__ABOUT THIS TASK__:
Would you give again, exactly as written, the lines from the opening of the records to the line with "This screenshot has height=267, width=401.", that line included and pictures excluded?

__Stored data__:
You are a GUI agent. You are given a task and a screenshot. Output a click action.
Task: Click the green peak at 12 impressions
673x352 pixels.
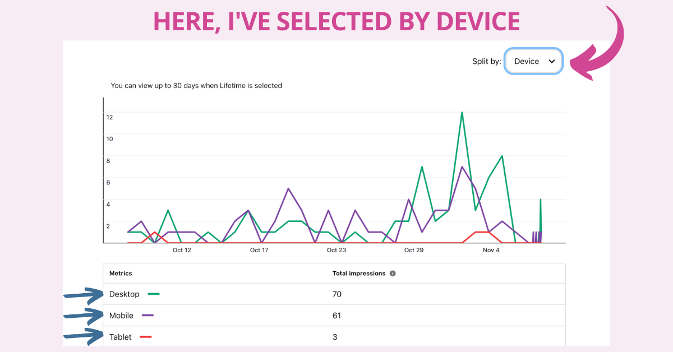tap(462, 113)
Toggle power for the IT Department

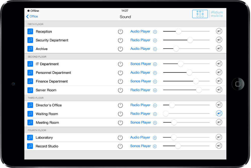coord(120,64)
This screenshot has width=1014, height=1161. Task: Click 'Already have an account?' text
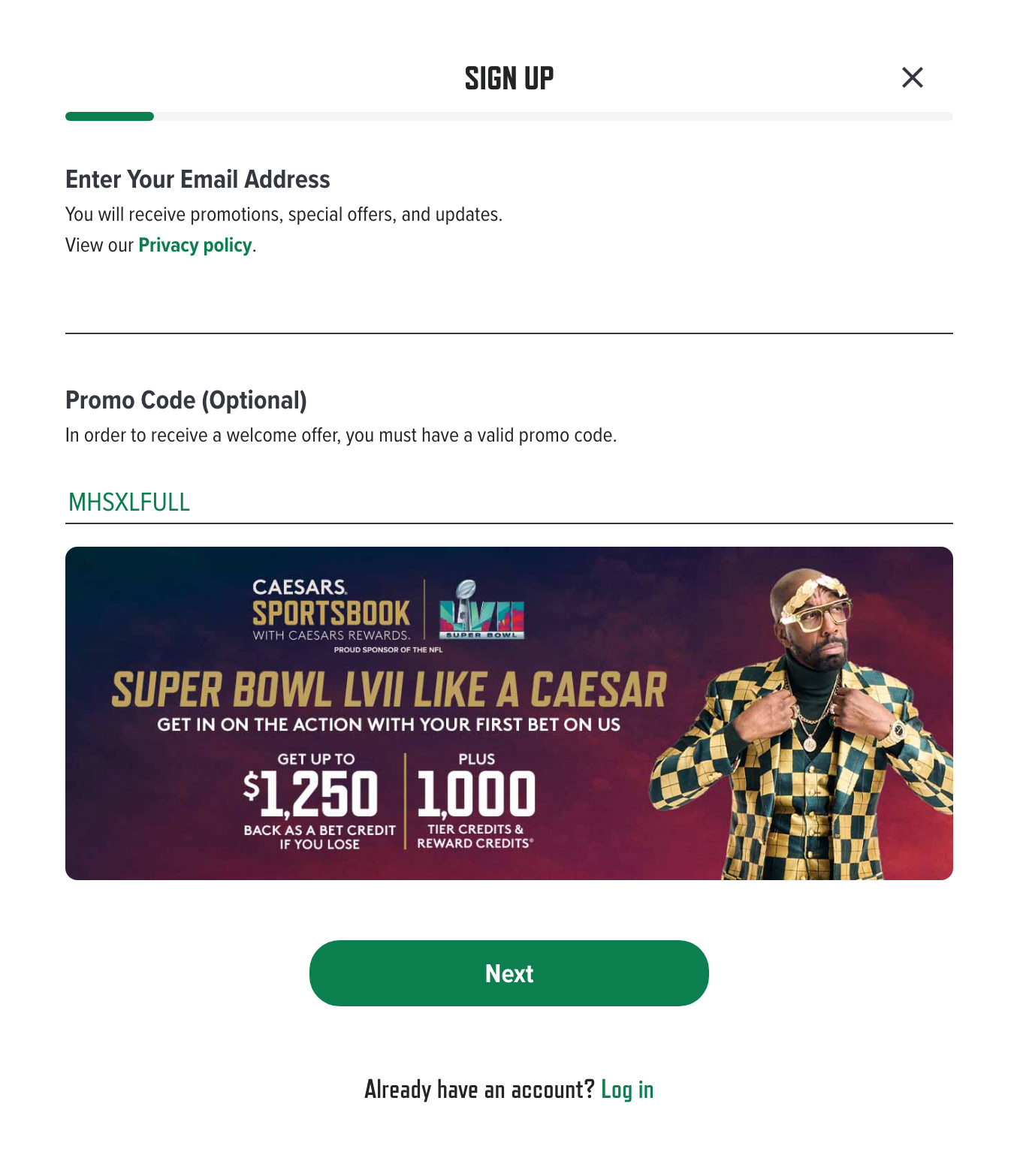click(x=478, y=1089)
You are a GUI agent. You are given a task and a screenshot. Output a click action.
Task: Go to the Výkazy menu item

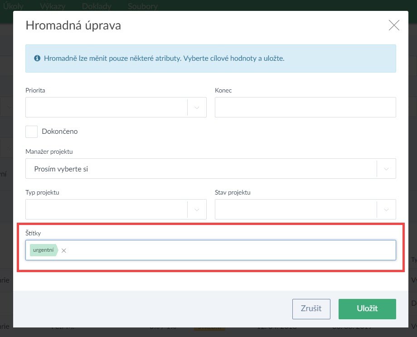click(x=53, y=6)
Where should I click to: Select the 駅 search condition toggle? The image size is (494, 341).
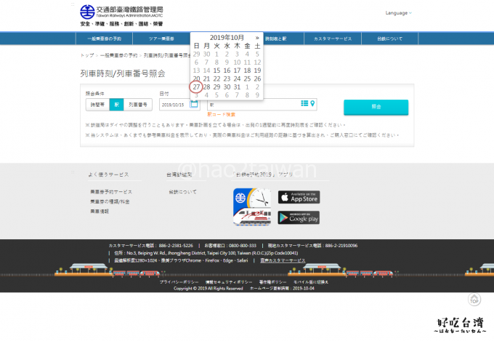[116, 105]
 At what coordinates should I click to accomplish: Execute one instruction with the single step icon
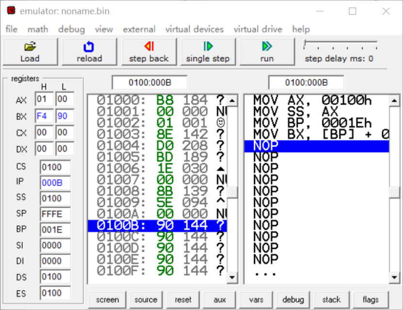point(208,51)
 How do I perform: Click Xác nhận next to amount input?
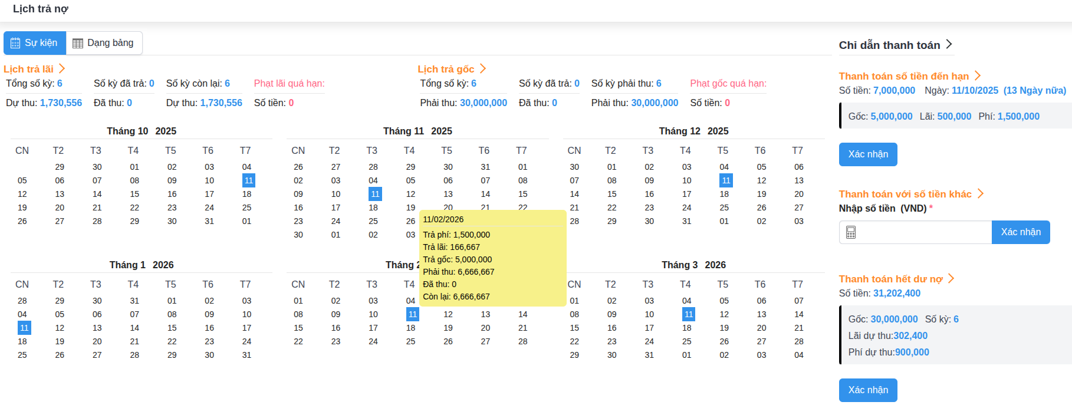point(1020,232)
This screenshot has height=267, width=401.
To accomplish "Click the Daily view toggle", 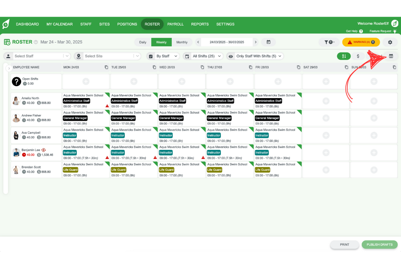I will pos(142,42).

__RESULT FOR THIS TASK__:
You are a GUI agent. You are given a task and a screenshot. Output a click action.
Task: Click the green peak at 12 impressions
673x352 pixels.
tap(462, 113)
Toggle power for the IT Department

coord(120,64)
This screenshot has width=1014, height=1161. Task: Click 'Already have an account?' text
click(x=478, y=1089)
You are a GUI agent. You are given a task and a screenshot. Output a click action.
Task: Go to the Výkazy menu item

click(x=53, y=6)
Where should I click to: Select the 駅 search condition toggle? The image size is (494, 341).
[116, 105]
 At what coordinates should I click to accomplish: Execute one instruction with the single step icon
point(208,51)
 How do I perform: Click Xác nhận next to amount input?
point(1020,232)
This screenshot has height=267, width=401.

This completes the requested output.